■ Exercise requirements ■
How many lines in these records include the string "Victron"? Reply with that number alone.

■ Extracted entries ■

== == ==

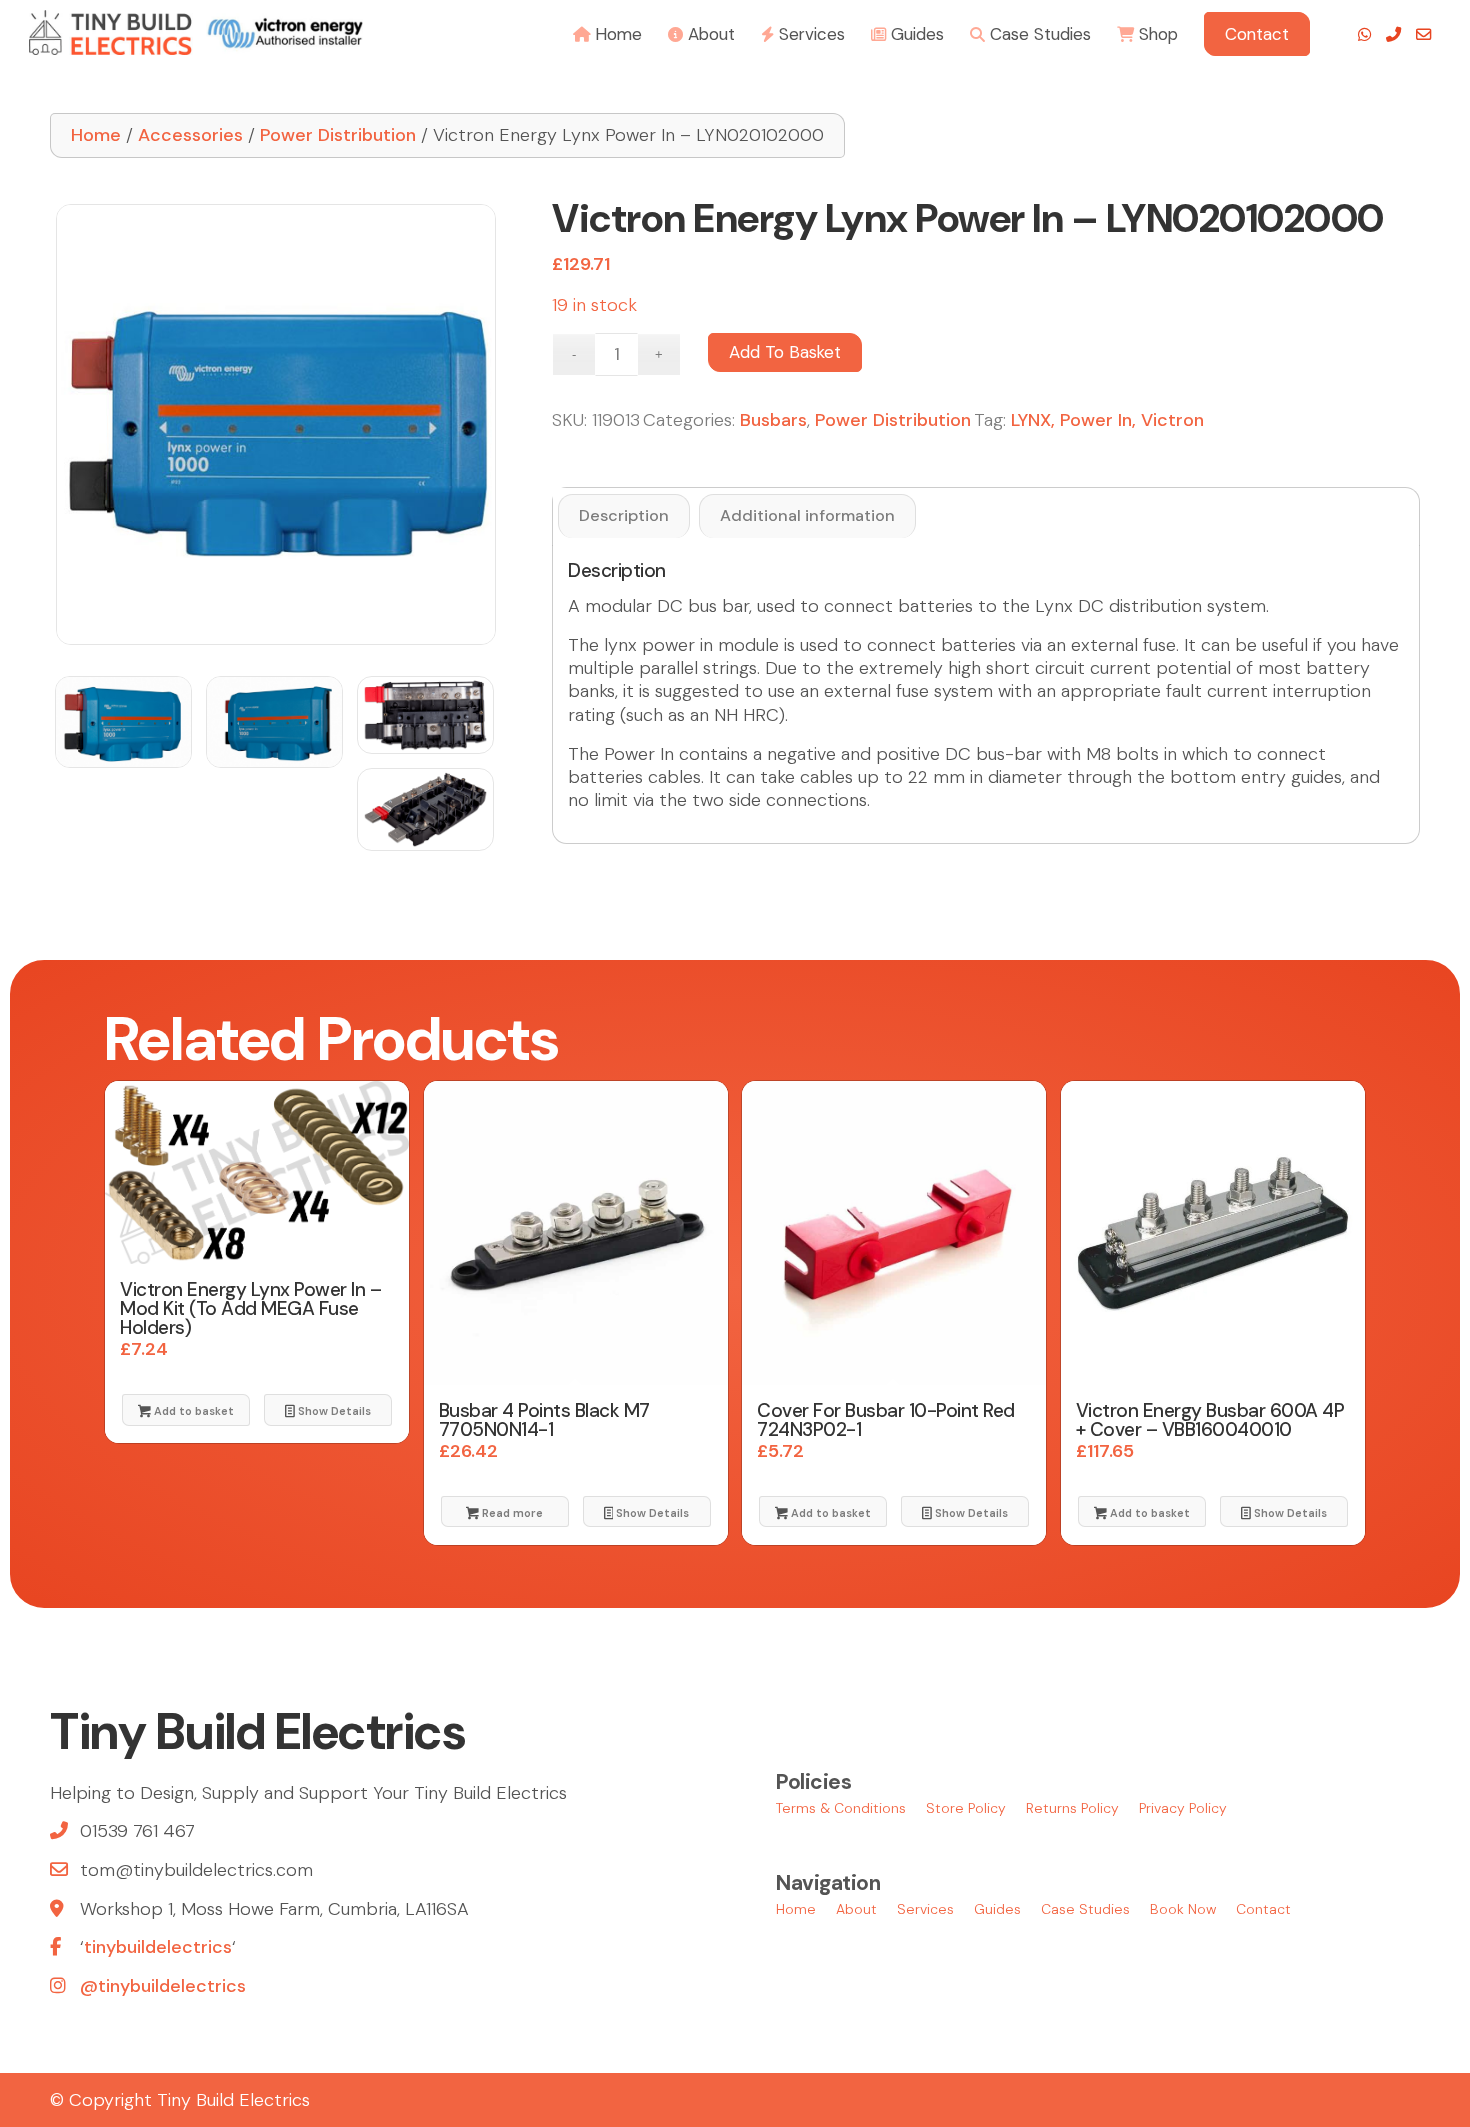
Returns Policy (1072, 1808)
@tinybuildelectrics (163, 1986)
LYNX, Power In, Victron (1107, 420)
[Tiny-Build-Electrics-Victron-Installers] (195, 32)
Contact (1263, 1909)
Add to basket (785, 352)
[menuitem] (607, 32)
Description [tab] (624, 515)
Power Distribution (338, 135)
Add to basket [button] (192, 1411)
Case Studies (1085, 1909)
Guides (997, 1909)
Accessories (190, 135)
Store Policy (966, 1808)
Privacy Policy (1183, 1808)
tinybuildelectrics (158, 1947)
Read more (511, 1513)
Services (925, 1909)
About (856, 1909)
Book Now (1183, 1909)
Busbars (773, 420)
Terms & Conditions (841, 1808)
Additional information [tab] (807, 515)
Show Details (333, 1411)
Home (96, 135)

== == ==

■ Response ■
2